Your data can be represented in RDF as data.n3:

@prefix : <http://example.org/> .
@prefix rdfs: <http://www.w3.org/2000/01/rdf-schema#> .

:Network rdfs:subClassOf :Main .

:ATM rdfs:subClassOf :Network .
:ARPANET rdfs:subClassOf :Network .

:Software rdfs:subClassOf :Main .

:Linux rdfs:subClassOf :Software .
:Windows rdfs:subClassOf :Software .

:XP rdfs:subClassOf :Windows .
:Win7 rdfs:subClassOf :Windows .
:Win8 rdfs:subClassOf :Windows .

From here, you just want a SPARQL query that finds all the things connected to a particular class by a path (including the empty path) of rdfs:subClassOf properties.

prefix : <http://example.org/>
prefix rdfs: <http://www.w3.org/2000/01/rdf-schema#>

select ?superclass where { 
  :Win7 rdfs:subClassOf* ?superclass
}

--------------
| superclass |
==============
| :Win7      |
| :Windows   |
| :Software  |
| :Main      |
--------------

The results in that query aren’t necessarily ordered by their position in the path (though in this case they happen to be).

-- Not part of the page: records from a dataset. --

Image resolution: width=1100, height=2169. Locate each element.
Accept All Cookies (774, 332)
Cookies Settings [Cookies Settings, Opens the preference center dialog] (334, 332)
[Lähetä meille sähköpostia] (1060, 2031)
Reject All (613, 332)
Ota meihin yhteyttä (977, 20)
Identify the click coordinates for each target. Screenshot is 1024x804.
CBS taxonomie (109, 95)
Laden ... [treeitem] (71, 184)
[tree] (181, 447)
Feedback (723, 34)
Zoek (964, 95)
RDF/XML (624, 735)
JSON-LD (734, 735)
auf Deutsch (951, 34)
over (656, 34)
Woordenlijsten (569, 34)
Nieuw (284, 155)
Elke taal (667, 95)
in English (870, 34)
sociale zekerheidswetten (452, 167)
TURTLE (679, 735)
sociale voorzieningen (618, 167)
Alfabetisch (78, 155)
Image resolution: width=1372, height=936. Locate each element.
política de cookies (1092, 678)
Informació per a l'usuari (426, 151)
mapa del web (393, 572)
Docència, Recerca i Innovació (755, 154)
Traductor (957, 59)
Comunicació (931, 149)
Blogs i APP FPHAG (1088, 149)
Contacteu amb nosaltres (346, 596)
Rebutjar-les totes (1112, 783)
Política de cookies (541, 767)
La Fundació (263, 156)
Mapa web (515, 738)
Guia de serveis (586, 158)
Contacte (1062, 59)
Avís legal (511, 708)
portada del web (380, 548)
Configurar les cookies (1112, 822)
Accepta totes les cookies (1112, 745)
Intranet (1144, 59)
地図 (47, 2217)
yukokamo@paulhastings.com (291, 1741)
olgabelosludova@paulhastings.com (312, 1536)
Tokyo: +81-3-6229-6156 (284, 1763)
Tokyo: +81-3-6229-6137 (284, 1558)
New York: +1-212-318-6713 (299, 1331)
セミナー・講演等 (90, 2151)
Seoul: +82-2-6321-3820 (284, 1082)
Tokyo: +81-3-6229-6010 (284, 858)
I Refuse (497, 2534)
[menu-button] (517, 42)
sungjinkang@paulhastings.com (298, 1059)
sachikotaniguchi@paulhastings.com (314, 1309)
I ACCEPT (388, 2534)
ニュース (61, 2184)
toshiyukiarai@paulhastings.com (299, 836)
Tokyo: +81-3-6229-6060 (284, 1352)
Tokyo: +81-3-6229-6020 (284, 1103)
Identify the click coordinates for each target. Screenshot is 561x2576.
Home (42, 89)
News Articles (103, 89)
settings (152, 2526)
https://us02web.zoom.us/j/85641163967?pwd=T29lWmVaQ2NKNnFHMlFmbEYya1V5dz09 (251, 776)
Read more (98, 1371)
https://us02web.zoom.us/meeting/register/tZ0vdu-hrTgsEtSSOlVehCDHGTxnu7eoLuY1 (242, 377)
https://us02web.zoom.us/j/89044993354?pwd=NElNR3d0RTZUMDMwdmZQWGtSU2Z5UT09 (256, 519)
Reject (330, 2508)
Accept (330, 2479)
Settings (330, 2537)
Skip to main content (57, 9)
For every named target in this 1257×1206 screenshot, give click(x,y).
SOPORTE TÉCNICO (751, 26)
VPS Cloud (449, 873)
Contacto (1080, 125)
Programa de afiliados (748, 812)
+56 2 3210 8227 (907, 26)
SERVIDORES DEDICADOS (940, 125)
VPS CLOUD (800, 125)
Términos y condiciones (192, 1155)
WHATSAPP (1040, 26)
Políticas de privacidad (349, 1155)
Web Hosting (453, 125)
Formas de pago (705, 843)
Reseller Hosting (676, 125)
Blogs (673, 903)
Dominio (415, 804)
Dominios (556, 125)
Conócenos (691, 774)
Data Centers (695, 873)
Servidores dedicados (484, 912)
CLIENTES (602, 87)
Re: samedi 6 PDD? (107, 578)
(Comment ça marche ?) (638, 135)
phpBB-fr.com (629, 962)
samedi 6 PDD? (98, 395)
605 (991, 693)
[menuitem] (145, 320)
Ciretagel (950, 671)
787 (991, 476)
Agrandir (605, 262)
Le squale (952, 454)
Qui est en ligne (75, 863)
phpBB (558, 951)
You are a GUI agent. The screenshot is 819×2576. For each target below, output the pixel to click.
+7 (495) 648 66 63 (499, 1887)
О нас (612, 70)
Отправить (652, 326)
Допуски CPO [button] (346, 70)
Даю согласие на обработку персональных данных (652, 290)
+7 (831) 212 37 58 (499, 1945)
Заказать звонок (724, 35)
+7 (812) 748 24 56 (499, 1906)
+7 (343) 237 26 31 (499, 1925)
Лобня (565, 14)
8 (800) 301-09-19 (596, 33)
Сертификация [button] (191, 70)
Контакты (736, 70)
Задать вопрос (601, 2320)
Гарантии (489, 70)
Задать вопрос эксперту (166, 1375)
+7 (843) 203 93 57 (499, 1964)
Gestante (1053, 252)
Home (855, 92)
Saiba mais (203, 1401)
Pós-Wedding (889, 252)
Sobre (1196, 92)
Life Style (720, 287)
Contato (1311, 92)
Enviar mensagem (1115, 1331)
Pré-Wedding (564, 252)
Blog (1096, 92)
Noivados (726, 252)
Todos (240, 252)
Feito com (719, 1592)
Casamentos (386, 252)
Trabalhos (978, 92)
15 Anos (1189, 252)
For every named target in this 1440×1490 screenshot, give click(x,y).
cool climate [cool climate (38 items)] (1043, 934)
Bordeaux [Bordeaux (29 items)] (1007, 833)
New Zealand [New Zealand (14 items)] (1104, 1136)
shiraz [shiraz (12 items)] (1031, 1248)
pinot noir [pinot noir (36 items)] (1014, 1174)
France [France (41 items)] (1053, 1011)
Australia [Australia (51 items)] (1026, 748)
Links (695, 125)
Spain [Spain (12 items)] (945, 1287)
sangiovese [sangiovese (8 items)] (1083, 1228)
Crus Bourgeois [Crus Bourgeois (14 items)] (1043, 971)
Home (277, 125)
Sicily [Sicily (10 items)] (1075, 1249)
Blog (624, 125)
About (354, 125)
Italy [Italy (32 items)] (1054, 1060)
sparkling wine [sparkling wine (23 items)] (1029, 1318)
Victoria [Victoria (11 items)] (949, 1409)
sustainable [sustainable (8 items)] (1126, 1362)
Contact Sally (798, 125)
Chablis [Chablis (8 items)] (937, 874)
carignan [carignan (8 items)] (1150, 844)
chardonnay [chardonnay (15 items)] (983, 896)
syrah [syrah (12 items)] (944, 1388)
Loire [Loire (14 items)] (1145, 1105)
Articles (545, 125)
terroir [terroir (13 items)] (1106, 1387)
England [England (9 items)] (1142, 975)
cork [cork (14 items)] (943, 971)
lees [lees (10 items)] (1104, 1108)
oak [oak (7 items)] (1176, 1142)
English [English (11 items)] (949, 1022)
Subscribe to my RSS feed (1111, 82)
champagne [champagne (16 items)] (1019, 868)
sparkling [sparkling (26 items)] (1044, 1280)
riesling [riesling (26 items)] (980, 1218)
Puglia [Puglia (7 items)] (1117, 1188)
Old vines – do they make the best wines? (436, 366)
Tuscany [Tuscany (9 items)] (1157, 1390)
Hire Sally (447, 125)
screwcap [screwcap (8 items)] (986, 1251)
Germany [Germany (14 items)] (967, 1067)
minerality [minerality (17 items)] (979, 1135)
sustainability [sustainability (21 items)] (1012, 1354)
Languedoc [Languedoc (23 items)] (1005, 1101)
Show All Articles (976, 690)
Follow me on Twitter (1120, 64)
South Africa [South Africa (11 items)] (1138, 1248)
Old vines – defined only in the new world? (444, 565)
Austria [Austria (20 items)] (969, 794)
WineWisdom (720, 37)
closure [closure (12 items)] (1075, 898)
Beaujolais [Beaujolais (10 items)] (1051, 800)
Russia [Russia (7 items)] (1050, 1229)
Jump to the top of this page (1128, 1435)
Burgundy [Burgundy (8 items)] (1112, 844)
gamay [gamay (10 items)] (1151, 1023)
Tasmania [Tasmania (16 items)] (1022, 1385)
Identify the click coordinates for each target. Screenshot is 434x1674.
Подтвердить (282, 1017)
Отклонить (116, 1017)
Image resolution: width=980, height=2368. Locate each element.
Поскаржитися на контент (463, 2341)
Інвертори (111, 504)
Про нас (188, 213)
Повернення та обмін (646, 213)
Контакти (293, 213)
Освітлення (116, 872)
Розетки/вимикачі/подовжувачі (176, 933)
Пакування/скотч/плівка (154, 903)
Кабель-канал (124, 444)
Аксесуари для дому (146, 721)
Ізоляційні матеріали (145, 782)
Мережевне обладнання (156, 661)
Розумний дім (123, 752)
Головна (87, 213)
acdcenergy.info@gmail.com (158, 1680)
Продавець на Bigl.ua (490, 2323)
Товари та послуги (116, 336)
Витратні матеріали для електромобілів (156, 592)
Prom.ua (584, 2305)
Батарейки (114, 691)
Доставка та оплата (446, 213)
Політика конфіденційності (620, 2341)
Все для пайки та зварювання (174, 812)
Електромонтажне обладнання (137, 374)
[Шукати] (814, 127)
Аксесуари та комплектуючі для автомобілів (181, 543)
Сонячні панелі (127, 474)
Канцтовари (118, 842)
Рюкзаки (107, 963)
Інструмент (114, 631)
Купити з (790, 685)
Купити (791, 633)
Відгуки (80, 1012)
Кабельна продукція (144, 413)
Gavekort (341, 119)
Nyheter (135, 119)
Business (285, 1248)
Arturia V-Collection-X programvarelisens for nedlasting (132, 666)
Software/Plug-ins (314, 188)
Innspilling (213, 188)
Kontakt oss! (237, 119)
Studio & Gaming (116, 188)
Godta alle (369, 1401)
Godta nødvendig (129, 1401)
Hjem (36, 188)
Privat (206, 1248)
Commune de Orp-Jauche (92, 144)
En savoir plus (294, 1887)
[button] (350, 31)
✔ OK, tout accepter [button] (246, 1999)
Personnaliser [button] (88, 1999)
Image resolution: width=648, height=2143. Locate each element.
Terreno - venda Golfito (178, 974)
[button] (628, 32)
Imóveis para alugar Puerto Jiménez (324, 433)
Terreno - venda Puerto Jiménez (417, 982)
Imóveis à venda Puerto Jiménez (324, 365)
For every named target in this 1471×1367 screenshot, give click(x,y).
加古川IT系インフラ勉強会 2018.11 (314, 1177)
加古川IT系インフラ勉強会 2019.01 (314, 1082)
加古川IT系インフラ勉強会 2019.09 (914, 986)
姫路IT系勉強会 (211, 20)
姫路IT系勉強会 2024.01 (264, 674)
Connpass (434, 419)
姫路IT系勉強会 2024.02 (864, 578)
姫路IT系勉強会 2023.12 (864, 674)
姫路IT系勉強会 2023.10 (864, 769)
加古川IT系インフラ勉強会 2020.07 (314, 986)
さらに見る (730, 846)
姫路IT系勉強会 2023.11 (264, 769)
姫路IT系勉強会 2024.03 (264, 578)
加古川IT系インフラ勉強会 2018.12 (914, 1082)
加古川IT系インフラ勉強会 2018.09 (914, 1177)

If you do need them in order, you can do this (which is based on this answer about computing the position of elements in an RDF list):

prefix : <http://example.org/>
prefix rdfs: <http://www.w3.org/2000/01/rdf-schema#>

select ?class where { 
  :Win7 rdfs:subClassOf* ?mid .
  ?mid rdfs:subClassOf* ?class .
}
group by ?class
order by count(?mid)

This finds each ancestor ?class of :Win7 as well as each ?mid intermediate ancestor. For ancestor ?class, the distance is computed as the number of intermediate relations in between (count(?mid)). It orders the results based that distance, so :Win7 is the closest ancestor, :Windows after that, and so on.

You can even do some of the fancy formatting you want like this:

prefix : <http://example.org/>
prefix rdfs: <http://www.w3.org/2000/01/rdf-schema#>

select (group_concat( ?name ; separator="--" )  as ?path) where {
  {
    select ?name where { 
      :Win7 rdfs:subClassOf* ?mid .
      ?mid rdfs:subClassOf* ?class .
      bind( strAfter( str(?class), "http://example.org/") as ?name )
    }
    group by ?class ?name
    order by count(?mid)
  }
}

-----------------------------------
| path                            |
===================================
| "Win7--Windows--Software--Main" |
-----------------------------------

It might be possible to do some fancier string processing and to get the multiline string. You might look at the latter part of this answer where there is some fancy formatting for a nicely aligned matrix for ideas.